>> Begin Selection

Jayakrushna Rajaguru Mohapatra (29 October 1739 – 6 December 1806) popularly known as Jayi Rajaguru was a prominent figure of the Indian independence movement in the state of Odisha. A princely-priest by profession at the court of the Khurda kingdom , Rajaguru revolted against the British East India Company in the province. Whilst collaborating with the Marathas to recapture the British-controlled province, a Maratha messenger was caught by the British and Rajaguru's secret strategies got exposed. Upon failure of his removal from the king's court, a British force attacked the fort of Khurda and captured Rajaguru. He was later sentenced to death and executed in Baghitota, Midnapore.

Early life 
Jayi Rajaguru was born on 29 October 1739 (occasion of Anla nabami as per the Odia calendar) in Biraharekrushnapur, near Puri, Odisha to a Brahmin family, father Chandra Rajaguru and mother Haramani Debi. He was the Royal Priest, Commander-in-Chief and the real administrative representative of the king of Khurda, Gajapati Mukunda Deva-II. He is supposedly known, in written history, as first martyr of India against the British.

Royal responsibilities
Being an excellent scholar in Sanskrit like his grandfather Gadadhara Rajaguru and a great Tantra Sadhaka, he was appointed as the Chief Minister-cum-Rajaguru of Gajapati Dibyasingha Deva in the year 1780 at the age of 41. He was a lifelong bachelor. He was also the royal priest of Gajapati Mukunda Dev-II.

In 1779, during the war between the Khurda King and Januji Bhonsala at Badamba Gada, Narasingha Rajaguru was killed who was handling the army. In this precarious condition Jayi Rajaguru was appointed as the head of the administration and the chief of Army of Khurda and carried out his duties until his death.

Revolt against the intruders

Bargis 
Taking advantage of the weak administration during the battles, the attack of Maratha mercenaries called Bargis  intensified on the people of Khurda. This was intolerable to the patriot Rajaguru. He personally moved from village to village to encourage the moral strength of the Paiks (soldiers). He organized village youths and trained them in military practices and making arms and ammunition. He developed a five-point programme (Panchasutri Yojana) to fight against the Burgis.

British
However, the main trouble started in 1757 when the British won the Battle of Plassey and occupied the provinces of Bengal, Bihar and Medinapur in Odisha. In 1765 they occupied a vast region of Andhra Pradesh from the Parsis and the Nizam of Hyderabad. They built a fort in Ganjam south to Khurda. For the purpose of transportation between Ganjam and Medinapur, they attacked Khurda in 1798 with the help of Shyamsundara Deva, the treacherous brother of the king of Khurda. Even with the sudden death of Khurda King Gajapati Dibyasingha Dev at that particular time, Rajaguru did not let them to succeed in their effort. Rajaguru Supported Mukunda Dev-II and made him the king of Khurda.

>> End Selection

◆ Task instructions ◆
a) Write out everything in the Rajaguru biography from "In 1779, during" down to "until his death.", word for word.
b) According to the Rajaguru biography, in what year was Jayi Rajaguru appointed Chief Minister-cum-Rajaguru of Gajapati Dibyasingha Deva?
Rely solely on the Rajaguru biography.

>> Begin Provided records

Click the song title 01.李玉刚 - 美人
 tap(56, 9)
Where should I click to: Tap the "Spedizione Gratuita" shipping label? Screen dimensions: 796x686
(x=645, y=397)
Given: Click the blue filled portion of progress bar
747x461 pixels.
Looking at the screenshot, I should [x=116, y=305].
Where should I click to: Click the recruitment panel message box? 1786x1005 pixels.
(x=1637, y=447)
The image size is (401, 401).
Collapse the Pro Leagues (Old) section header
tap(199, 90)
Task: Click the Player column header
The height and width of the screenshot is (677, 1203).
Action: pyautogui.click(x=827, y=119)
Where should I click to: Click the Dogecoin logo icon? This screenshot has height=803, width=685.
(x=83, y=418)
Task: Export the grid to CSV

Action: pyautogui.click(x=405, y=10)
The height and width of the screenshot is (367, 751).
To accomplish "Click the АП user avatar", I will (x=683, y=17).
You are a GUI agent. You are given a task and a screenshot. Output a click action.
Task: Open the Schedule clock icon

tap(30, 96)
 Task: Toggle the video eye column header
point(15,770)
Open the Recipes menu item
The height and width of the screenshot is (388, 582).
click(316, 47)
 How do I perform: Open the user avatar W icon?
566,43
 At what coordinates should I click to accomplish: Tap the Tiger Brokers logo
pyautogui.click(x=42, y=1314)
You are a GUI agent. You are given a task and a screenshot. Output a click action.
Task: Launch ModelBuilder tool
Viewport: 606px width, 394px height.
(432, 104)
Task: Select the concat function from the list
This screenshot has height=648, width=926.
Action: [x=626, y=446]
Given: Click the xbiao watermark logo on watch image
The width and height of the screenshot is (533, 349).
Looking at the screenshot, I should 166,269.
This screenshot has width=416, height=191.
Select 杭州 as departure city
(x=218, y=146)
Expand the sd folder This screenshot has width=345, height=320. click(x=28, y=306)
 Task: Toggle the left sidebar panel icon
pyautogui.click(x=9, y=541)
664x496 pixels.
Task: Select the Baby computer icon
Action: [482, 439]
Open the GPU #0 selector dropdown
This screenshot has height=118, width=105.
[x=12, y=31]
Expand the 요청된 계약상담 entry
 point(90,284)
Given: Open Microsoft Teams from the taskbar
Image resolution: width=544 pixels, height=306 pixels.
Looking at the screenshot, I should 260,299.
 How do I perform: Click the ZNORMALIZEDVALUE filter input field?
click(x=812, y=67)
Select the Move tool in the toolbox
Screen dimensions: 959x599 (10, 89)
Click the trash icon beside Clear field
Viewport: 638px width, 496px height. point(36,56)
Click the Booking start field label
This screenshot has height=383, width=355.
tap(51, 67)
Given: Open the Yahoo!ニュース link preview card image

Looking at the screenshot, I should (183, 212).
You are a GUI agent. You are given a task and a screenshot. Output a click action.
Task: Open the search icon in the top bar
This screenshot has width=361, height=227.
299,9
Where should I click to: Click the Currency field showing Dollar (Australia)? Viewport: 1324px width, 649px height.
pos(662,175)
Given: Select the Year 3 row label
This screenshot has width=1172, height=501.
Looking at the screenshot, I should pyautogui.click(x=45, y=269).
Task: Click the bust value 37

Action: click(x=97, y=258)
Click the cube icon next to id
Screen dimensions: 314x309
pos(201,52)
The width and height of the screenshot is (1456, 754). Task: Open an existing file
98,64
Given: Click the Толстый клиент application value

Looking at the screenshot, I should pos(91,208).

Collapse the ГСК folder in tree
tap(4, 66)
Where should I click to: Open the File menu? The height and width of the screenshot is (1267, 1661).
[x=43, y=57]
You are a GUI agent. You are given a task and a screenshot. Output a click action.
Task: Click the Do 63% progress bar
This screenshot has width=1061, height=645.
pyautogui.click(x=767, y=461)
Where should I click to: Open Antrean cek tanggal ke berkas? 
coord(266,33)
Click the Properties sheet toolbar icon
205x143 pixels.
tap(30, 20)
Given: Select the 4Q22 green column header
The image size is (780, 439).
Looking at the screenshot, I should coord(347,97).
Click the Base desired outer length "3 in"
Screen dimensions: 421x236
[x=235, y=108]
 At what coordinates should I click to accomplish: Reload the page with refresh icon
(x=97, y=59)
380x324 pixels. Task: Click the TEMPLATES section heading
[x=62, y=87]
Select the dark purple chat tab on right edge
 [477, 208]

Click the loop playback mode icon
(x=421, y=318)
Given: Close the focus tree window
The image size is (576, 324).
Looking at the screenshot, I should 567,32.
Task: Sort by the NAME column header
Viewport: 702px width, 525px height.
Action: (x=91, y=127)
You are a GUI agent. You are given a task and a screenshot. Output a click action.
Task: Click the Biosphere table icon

>> End Provided records

◆ Task responses ◆
a)
In 1779, during the war between the Khurda King and Januji Bhonsala at Badamba Gada, Narasingha Rajaguru was killed who was handling the army. In this precarious condition Jayi Rajaguru was appointed as the head of the administration and the chief of Army of Khurda and carried out his duties until his death.

b) 1780